Generate Synthetic Time-series Data with Open-source Tools
An introduction to the generative adversarial network model DoppelGANger, and how you can use a new open-source PyTorch implementation of it to create high-quality synthetic time-series data.
Time series data, a sequence of measurements of the same variables across multiple points in time, is ubiquitous in the modern data world. Just as with tabular data, we often want to generate synthetic time series data to protect sensitive information or create more training data when real data is rare. Some applications for synthetic time series data include sensor readings, timestamped log messages, financial market prices, and medical records. The additional dimension of time where trends and correlations across time are just as important as correlations between variables creates added challenges for synthetic data.
At Gretel, we’ve previously published blogs on synthesizing time series data (financial data, time series basics), but are always looking at new models that can improve our synthetic data generation. We really liked the DoppelGANger model and associated paper (Using GANs for Sharing Networked Time Series Data: Challenges, Initial Promise, and Open Questions by Lin et. al.) and are in the process of incorporating this model into our APIs and console. As part of that work, we reimplemented the DoppelGANger model in PyTorch and are thrilled to release it as part of our open source gretel-synthetics library.
In this article, we give a brief overview of the DoppelGANger model, provide sample usage of our PyTorch implementation, and demonstrate excellent synthetic data quality on a task synthesizing daily wikipedia web traffic with a ~40x runtime speedup compared to the TensorFlow 1 implementation.
DoppelGANger is based on a generative adversarial network (GAN) with some modifications to better fit the time series generation task. As a GAN, the model uses an adversarial training scheme to simultaneously optimize the discriminator (or critic) and generator networks by comparing synthetic and real data. Once trained, arbitrary amounts of synthetic time-series data can be created by passing input noise to the generator network.
In their paper, Lin et al. review existing synthetic time series approaches and their own observations to identify limitations and propose several specific improvements that make up DoppelGANger. These range from generic GAN improvements, to time-series specific tricks. A few of these key modifications are listed below:
- Generator contains an LSTM to produce sequence data, but with a batch setup where each LSTM cell outputs multiple time points to improve temporal correlations.
- Supports variable-length sequences in both training and generation (planned, but not yet implemented in our PyTorch version). For example, one model can use and create 10 or 15 seconds of sensor measurements.
- Supports fixed variables (attributes) that do not vary over time. This information is often found with time series data, for example, an industry or sector associated with each stock in financial price history data.
- Supports per-example scaling of continuous variables to handle data with large dynamic range. For example, differences of several orders of magnitude in page views for popular versus rare wikipedia pages.

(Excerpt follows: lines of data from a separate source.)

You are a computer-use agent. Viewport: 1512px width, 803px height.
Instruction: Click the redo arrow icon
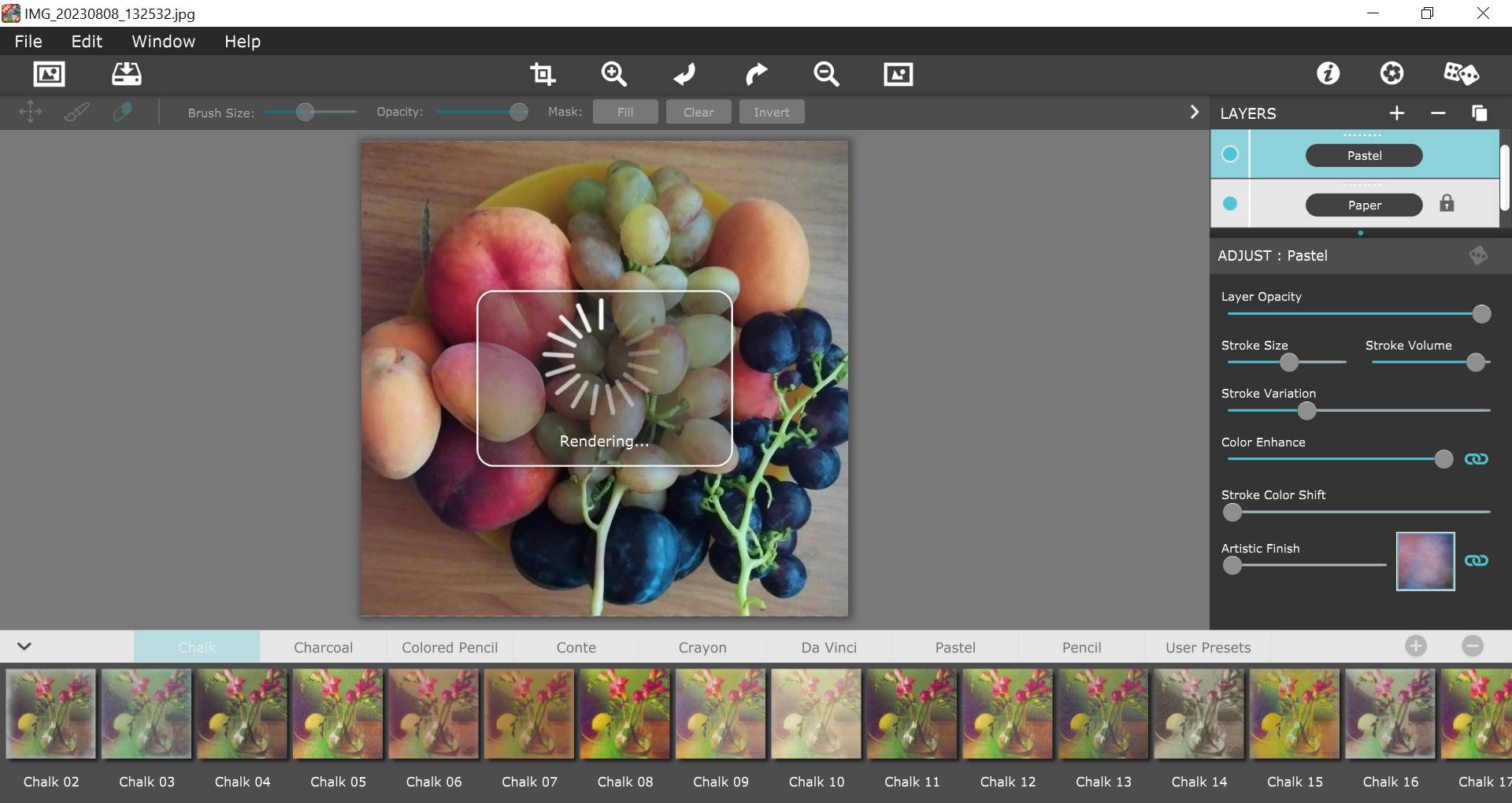coord(755,74)
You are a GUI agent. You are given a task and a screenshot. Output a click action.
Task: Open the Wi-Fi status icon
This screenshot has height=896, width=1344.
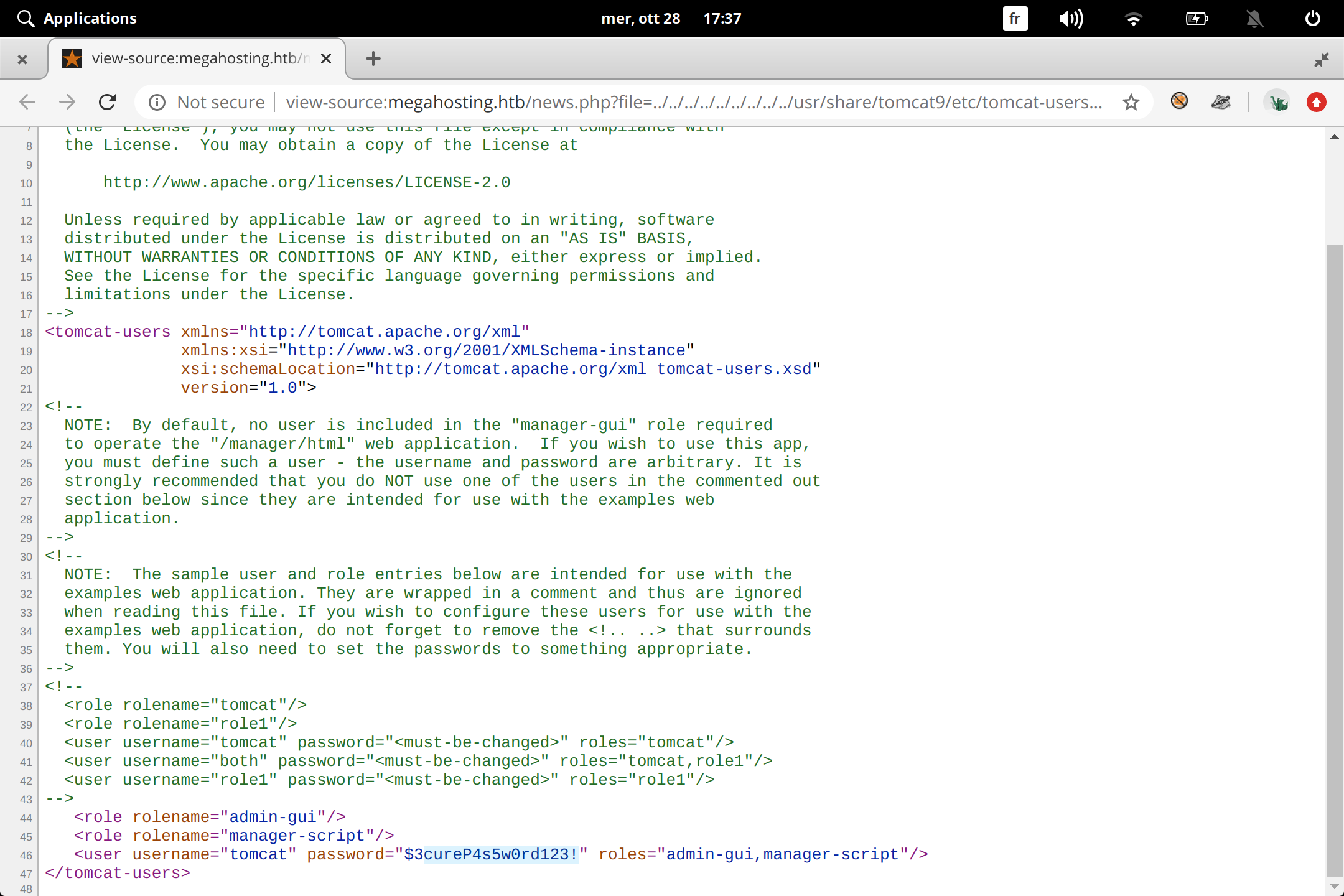click(x=1134, y=18)
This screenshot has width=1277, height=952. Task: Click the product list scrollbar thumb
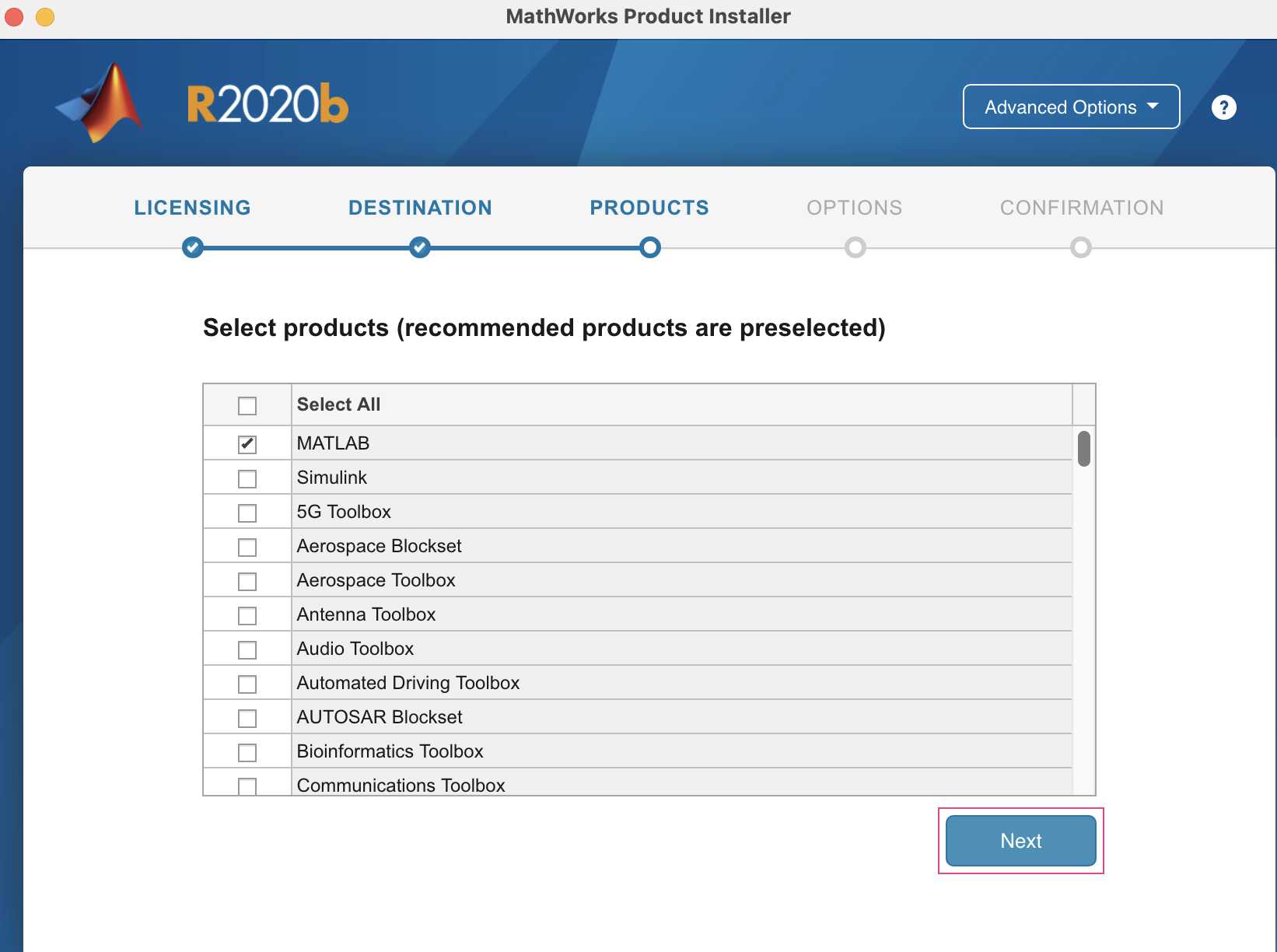(1083, 449)
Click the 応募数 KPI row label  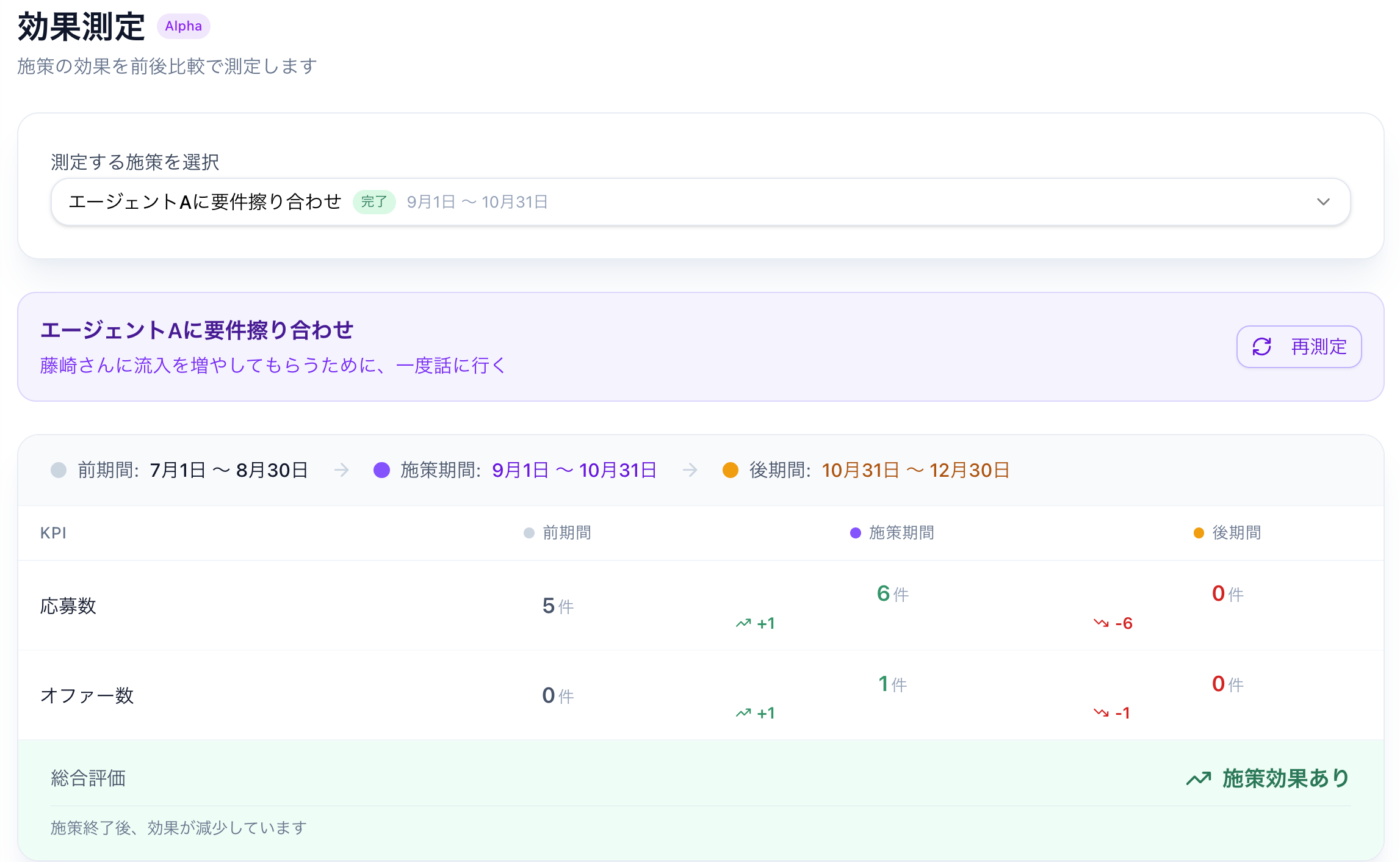(x=68, y=606)
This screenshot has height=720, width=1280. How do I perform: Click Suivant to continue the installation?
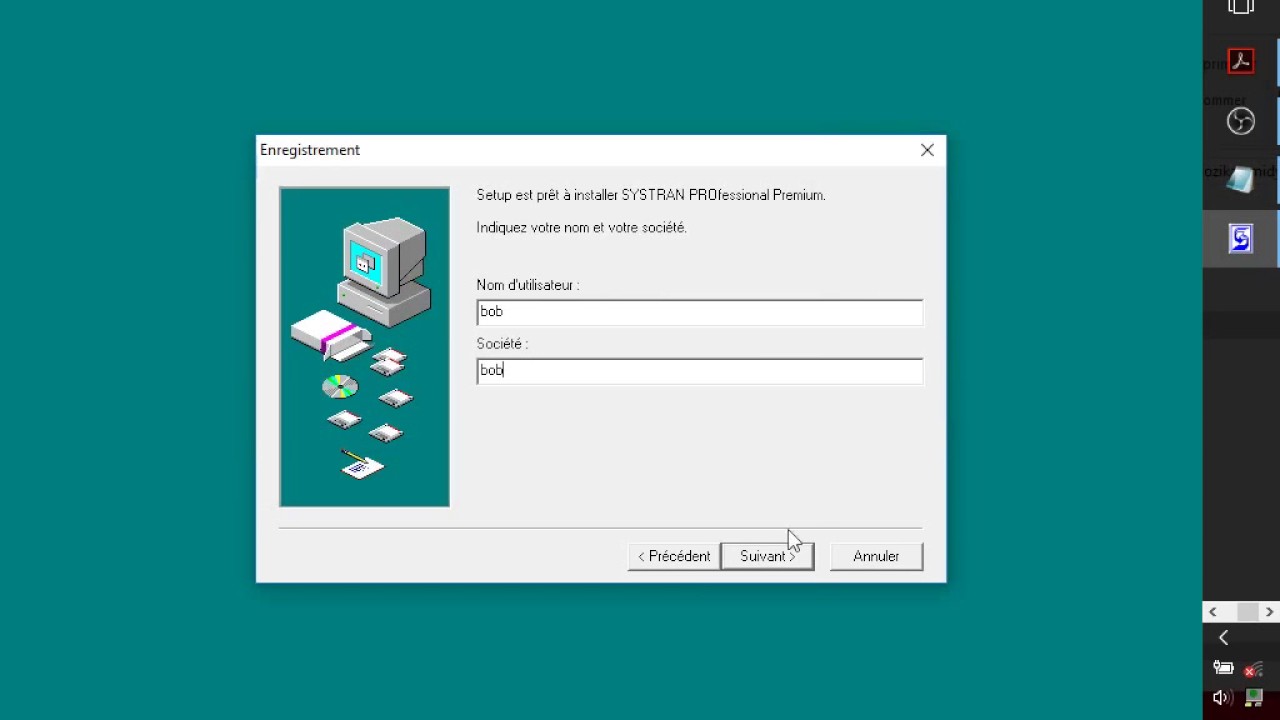pos(766,556)
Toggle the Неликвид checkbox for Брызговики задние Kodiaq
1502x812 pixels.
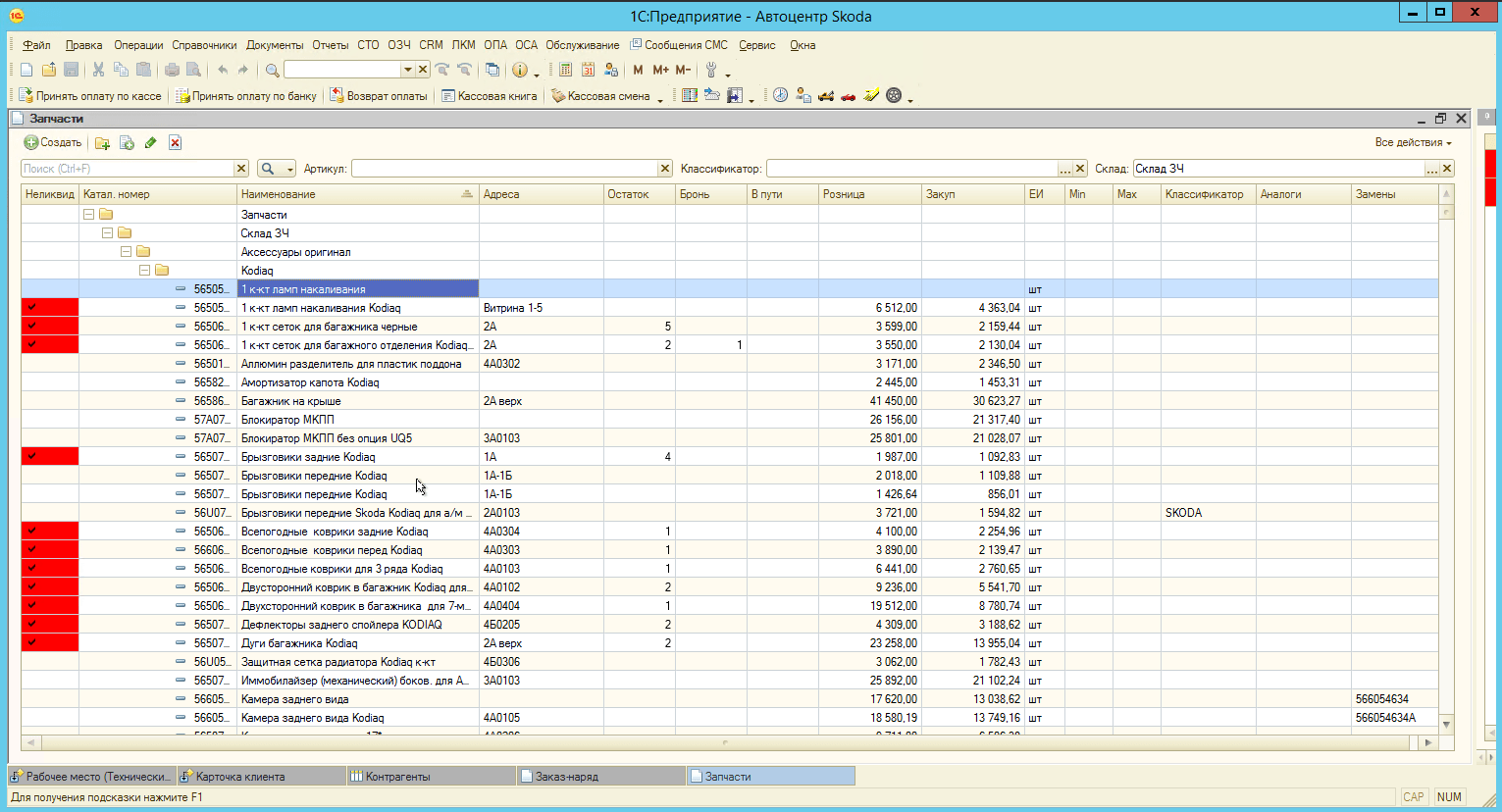32,457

- Uses Wasserstein loss with gradient penalty to reduce mode collapse and improve training.
A small note on terminology and data setup. DoppelGANger requires training data with multiple examples of time series. Each example consists of 0 or more attribute values, fixed variables that do not vary over time, and 1 or more features that are observed at each time point. When combined into a training data set, the examples look like a 2d array of attributes (example x fixed variable) and a 3d array of features (example x time x time variable). Depending on the task and available data, this setup may require splitting a few long time sequences into shorter chunks that can be used as the examples for training.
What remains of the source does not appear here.